We had pizza and wings and chips and drinks, and we talked about what’s next, now that they’re transferring to four-year schools. Some are going to Virginia Tech, some to Old Dominion, some to William and Mary, and a few aren’t really going anywhere—working full-time and raising children. One is an elementary school teacher here for recertification, and she has her seven-year-olds writing poetry, which she plans to send to them in a few years. We all talked about our favorite pizza toppings.

Afterwards, my son and I sat and had drinks at a boardwalk café. The moon was red just above the horizon, not full, and the light it reflected cast across some vessels on their way north, or south, or waiting to enter the port of Hampton Roads sometime in the next day or two. Venus was setting to the west and Jupiter was just about to appear, not quite visible for its proximity to the moon. I had a rum drink because it felt like the thing to do after all this time. Besides, Michael bought it for me.

It’s hard to imagine the horrors taking place in Syria, Afghanistan, and other places when the water is calm like this and the boardwalk lights illuminate lovers walking quietly, the occasional call of a gull just beyond the shadows on the reach. I tend to look out and think more about the peace that awaits in northern Spain than the hunger that haunts the people in South Sudan, but only because I’ve been so lucky. I mean, sometimes when the Atlantic and I are just hanging out peacefully like this, I can’t help but understand I wasn’t raised in Mosul; I wasn’t born in Beirut.

Humanity is a crazy race, building irrigation systems to help grow food to feed millions while building methods to annihilate those poor souls in seconds. Maybe the greatest irony of education is the stretches of intelligence, research, and application it takes for the human mind to conceive, create, and execute weapons which can evaporate entire cities. The mechanics to build the means by which to destroy someone else wouldn’t cross the mind of an uneducated person. Only educated people can accomplish such a holocaust.

It feels tragically like no one wants to save the world anymore.

There needs to be a new requisite in schools everywhere: Humanity 101. The course could cover the benefits of helping other people, the rewards of sharing not just gains but losses as well. There could be a lesson on compassion and one on being a good Samaritan. A sociologist might talk in one session about how what happens in one section of the globe really does have an impact on the rest, and a psychologist can show the class how to balance the beauty of nature with the evil things people say and do.

A theologian could explain why there are, or at least needs to be, some absolute morals. That person might explain why the belief in postmortem consequences is what can keep evil in check, keep the horrible potential of humanity at bay. Without preaching about salvation in heaven, he or she can certainly drop in a few lectures about earthly responsibility to each other, and if the fear of God is necessary to get it done, so be it; not unlike threatening toddlers who act up with the possibility of Santa skipping their house as a result.

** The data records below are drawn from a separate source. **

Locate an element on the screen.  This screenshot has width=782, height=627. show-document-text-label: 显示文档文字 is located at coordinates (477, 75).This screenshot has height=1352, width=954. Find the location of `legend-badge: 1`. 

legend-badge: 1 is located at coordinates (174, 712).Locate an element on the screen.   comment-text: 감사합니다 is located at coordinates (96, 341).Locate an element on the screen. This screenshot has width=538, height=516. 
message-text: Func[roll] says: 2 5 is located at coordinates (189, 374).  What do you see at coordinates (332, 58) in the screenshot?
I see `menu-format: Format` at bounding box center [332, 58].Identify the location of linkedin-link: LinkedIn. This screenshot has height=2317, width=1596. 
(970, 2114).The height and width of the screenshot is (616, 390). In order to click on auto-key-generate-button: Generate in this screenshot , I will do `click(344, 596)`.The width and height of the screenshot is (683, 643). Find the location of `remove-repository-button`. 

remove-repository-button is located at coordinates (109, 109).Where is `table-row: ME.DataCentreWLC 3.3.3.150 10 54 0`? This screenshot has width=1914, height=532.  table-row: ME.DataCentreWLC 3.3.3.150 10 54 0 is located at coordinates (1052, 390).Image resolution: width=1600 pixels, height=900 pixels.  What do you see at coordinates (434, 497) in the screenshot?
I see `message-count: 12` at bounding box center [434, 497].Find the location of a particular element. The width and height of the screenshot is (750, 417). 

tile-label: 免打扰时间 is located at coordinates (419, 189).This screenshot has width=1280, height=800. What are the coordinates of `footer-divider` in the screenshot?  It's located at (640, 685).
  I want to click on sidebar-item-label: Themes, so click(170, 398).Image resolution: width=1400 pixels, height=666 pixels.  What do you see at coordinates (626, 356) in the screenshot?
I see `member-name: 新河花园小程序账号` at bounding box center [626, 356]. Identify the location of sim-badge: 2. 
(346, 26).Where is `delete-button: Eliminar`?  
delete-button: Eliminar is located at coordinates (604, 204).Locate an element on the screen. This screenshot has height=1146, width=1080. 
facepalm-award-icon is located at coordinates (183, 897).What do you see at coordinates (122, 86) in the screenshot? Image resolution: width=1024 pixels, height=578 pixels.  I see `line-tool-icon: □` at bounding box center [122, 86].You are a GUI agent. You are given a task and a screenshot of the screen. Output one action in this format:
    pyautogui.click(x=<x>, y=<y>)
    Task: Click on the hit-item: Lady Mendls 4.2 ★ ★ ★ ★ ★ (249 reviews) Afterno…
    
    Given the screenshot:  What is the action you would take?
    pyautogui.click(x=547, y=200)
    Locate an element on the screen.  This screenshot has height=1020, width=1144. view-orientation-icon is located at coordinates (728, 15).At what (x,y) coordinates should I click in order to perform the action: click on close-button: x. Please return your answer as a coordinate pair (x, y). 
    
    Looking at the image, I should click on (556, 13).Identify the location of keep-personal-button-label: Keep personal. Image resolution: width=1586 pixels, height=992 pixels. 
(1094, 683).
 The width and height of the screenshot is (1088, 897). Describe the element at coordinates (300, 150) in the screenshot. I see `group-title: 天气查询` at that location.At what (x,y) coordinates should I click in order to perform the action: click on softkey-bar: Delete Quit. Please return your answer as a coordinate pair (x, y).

The potential of a little supernatural backlash is just what this world could use right now.

Honestly, it seems like no one wants to save the world anymore. I fear for the absence in education of something other than the notion of “career.”

More connections with other people can be made by sharing a meal than college administrators give credit for. Looking back now, I should have taught all my classes over dinner, sitting around a huge table passing the potatoes while talking about social-responsibility and expert sources.  

We might solve more problems by knowing what our neighbors like on their pizza than understanding the treaties that keep us apart.

In any case, it’s time for another round.